We pour lots of concrete partially because the Federal government hands out a lot of grants for pouring concrete. And we really like to spend money on downtown Spokane, delivering large benefits to a few. When we spend money on X it means we are not spending money on Y – and around here, Y is everything else.
(Update: After this blog post went live, a reader passed along some information about “The Fancher Report”. My hypothesis turns out to be very old and was a fundamental finding in the Fancher thesis, written for a Harvard Masters degree in 1977. You can find a summary here and can download and read the whole thesis at the bottom of the page. He found that local interests, notably connected to the Cowles family, had successfully obtained taxpayer funding for programs that benefited a core group of downtown landholders by taxing everyone. My idea was that our “no go” economy came from malinvestment. The Fancher report explains how that came to be.)
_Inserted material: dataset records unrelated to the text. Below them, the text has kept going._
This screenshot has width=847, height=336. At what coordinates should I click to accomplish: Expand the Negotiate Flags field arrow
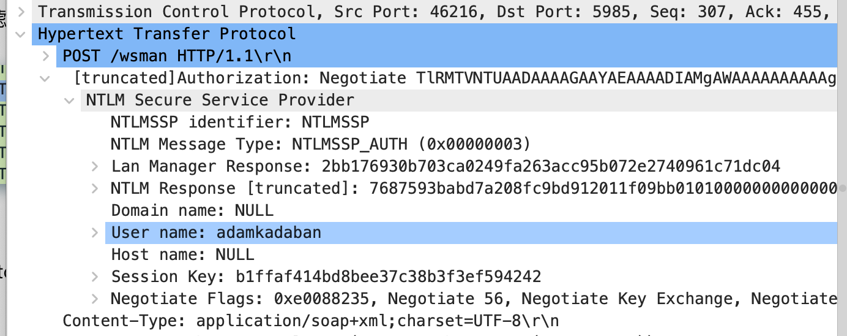[x=95, y=299]
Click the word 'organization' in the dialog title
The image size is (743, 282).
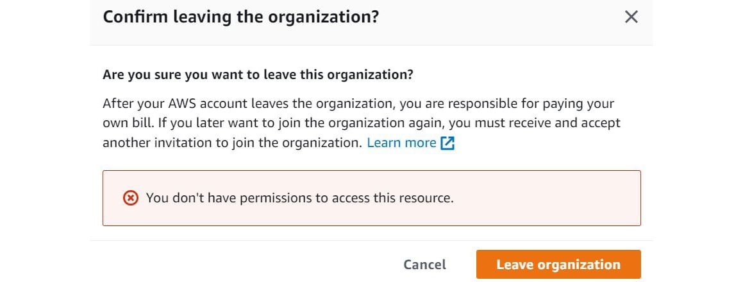point(324,17)
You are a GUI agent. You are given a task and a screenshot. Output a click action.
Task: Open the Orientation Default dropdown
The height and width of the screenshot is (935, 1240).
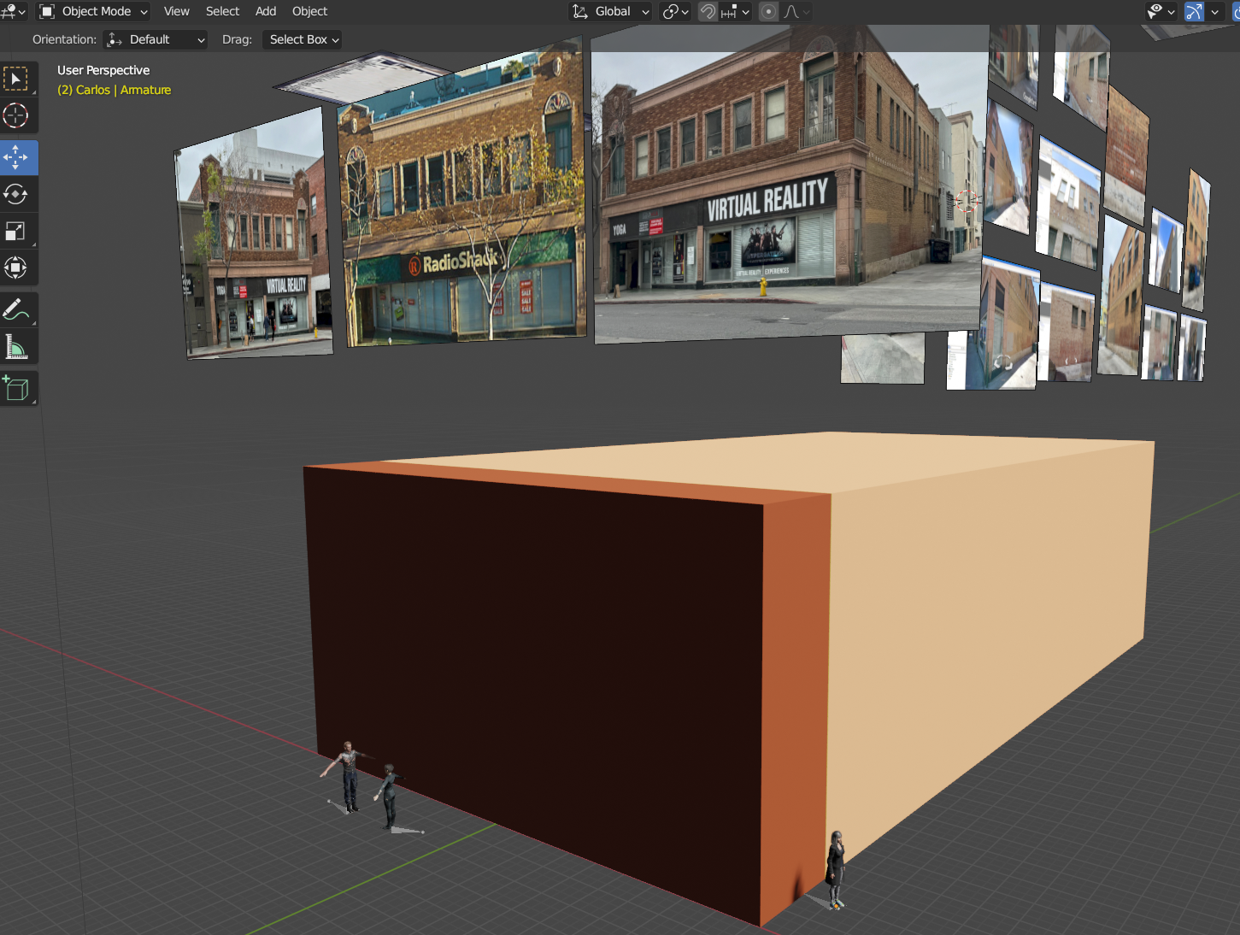tap(156, 39)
What if a little bit of this money had been spent on a medical school in Spokane? (I know, we can get grants for pouring concrete but not building medical schools.)
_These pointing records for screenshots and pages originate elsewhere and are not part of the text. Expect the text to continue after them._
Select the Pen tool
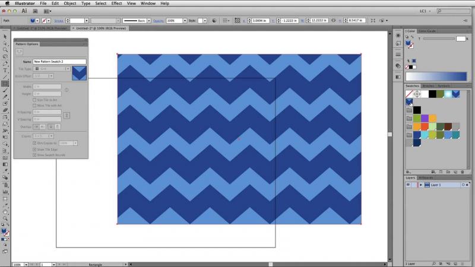The height and width of the screenshot is (267, 475). coord(5,63)
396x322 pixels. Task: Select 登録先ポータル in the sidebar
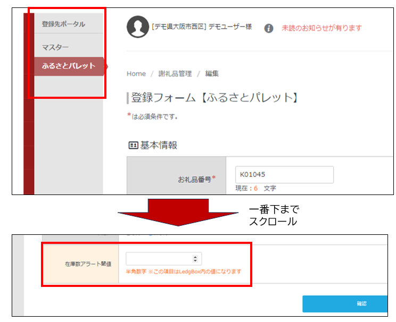[x=63, y=24]
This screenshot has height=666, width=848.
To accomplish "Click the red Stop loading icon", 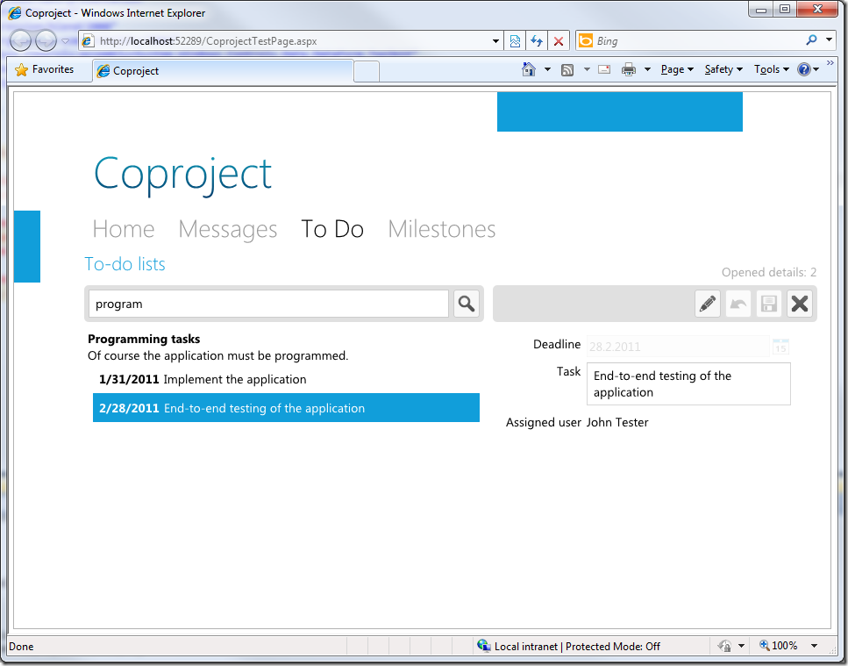I will tap(558, 40).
Or creating the comprehensive research university that local leaders have talked about over and over and over again for 20+ years?
Or setting up our own fund for local entrepreneurs? VC money for Spokane area start ups is harder to come by than for start ups over on the coast. Because we don’t have the ecosystem here.
Perhaps we need to invest in people and ideas, not concrete.
The 21st century is about creative people building innovative solutions. But Spokane is pouring concrete to recreate a central down town core of a bygone era.
Pouring concrete creates (temporary) jobs often funded by some one else (taxpayers) and tends to provide big benefits to a small number of well connected locals – and I do not mean just the one landowner that everyone thinks of first around here – there’s more than a few that benefit. Apparently others have noticed this too – darn – I am late again. It is not a conspiracy as some suggest – it is just a well connected group that understandably does a good job of looking out for their own rational self interests.
Spokane will pour concrete to eternity rather than invest in people and ideas. Think about it.
Or I could be completely wrong and this idea is nothing more than a stupid guess. But at least it is a different idea than that presented in 30 years of local economic plans (more on this in Part 4.) Spokane is not the only town with these symptoms. A lot of small and mid-sized cities are dealing with this.
Part 4 – Plans – Aiming High – Seeking Excellence
- Where “good enough” is no longer good enough.
All ideas are welcome, provided it does not involve writing yet another economics strategy study that no one reads, and does not involve pouring more concrete.